Alternatively, you can use the script I used to automate my workflow during GSoC. This will compile the tool:
1 ./fu m
Report about the Drawbacks of the BSM Format
It turned out that I spent much more time understanding the Linux Audit format than on the BSM format. As a result my knowledge on the BSM format is not deep enough to prepare such a report.
Nevertheless, I had a discussion with RobertWatson about bringing au_to_attr functions to the userland (see this discussion (link)). At the moment a temporary solution is present in the code, although a much better solution should be implemented (see the discussion linked above).
Additionally, I found that there are a couple of outdated man pages which need refreshing, for example au_token(3).
When it comes to the modification of libbsm, I added a function au_close_buffer_tm() to the interface of libbsm.
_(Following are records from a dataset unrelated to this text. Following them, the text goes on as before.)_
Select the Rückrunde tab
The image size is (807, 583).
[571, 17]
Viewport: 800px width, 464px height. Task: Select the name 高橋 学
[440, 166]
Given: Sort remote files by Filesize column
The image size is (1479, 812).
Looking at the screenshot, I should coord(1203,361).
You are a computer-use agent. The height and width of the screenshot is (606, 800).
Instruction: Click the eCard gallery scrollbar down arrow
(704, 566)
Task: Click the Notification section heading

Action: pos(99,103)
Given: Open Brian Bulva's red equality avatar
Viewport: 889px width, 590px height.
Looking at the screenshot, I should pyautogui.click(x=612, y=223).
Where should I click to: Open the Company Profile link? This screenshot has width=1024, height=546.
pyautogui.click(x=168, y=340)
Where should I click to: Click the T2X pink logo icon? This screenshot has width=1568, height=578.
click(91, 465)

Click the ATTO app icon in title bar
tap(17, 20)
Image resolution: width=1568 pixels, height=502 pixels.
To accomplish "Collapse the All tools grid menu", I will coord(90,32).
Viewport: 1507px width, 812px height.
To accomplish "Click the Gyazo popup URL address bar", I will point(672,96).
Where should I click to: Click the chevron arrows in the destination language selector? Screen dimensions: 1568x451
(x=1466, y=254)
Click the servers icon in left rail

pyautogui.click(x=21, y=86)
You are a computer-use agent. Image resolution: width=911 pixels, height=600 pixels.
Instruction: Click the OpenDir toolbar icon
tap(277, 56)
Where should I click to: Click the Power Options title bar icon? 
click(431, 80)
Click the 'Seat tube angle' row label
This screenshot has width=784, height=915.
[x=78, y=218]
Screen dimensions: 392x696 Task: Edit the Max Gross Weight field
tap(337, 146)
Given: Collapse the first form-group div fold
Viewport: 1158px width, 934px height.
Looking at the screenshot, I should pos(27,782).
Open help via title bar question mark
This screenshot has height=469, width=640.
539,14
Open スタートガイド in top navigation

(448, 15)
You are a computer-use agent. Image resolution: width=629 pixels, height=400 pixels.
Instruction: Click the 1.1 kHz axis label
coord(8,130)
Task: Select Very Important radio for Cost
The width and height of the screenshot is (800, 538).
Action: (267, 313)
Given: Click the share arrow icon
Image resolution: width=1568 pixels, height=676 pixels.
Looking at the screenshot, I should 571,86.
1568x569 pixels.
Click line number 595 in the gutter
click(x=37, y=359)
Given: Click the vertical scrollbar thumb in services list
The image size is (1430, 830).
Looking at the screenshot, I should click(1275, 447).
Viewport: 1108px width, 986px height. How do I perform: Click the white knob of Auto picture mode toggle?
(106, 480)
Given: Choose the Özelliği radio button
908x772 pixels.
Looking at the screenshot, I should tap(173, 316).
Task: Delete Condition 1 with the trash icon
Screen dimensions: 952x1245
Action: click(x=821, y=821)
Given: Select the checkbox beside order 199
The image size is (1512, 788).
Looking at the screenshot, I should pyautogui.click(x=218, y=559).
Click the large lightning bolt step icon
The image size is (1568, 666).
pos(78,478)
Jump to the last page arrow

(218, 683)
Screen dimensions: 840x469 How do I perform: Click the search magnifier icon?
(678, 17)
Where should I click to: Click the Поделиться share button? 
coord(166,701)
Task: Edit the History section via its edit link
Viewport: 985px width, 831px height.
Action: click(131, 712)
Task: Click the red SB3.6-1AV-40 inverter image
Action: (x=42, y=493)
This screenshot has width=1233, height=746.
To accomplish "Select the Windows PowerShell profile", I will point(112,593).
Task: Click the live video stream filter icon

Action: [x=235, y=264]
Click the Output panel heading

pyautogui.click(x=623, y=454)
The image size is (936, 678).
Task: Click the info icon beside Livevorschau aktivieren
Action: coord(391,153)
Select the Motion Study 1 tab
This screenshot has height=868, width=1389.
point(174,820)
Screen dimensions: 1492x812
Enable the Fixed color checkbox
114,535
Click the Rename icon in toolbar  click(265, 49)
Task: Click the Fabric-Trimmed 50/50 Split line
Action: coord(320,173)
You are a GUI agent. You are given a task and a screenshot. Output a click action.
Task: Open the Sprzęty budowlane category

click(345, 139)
The reason is that there was no other way to create a BSM token with an arbitrary timestamp in it.
Test Suite
I did not manage to create a test suite. Throughout the project I used my own shell script (it is called fu) to test the shell tool with the Linux Audit records I've gathered. There are both real life examples and some edge case tests written by me.
The Linux Audit logs are stored inside tests/. It is possible to run the tests using like this:
Manual Pages
I did not create any manual pages during Google Summer of Code.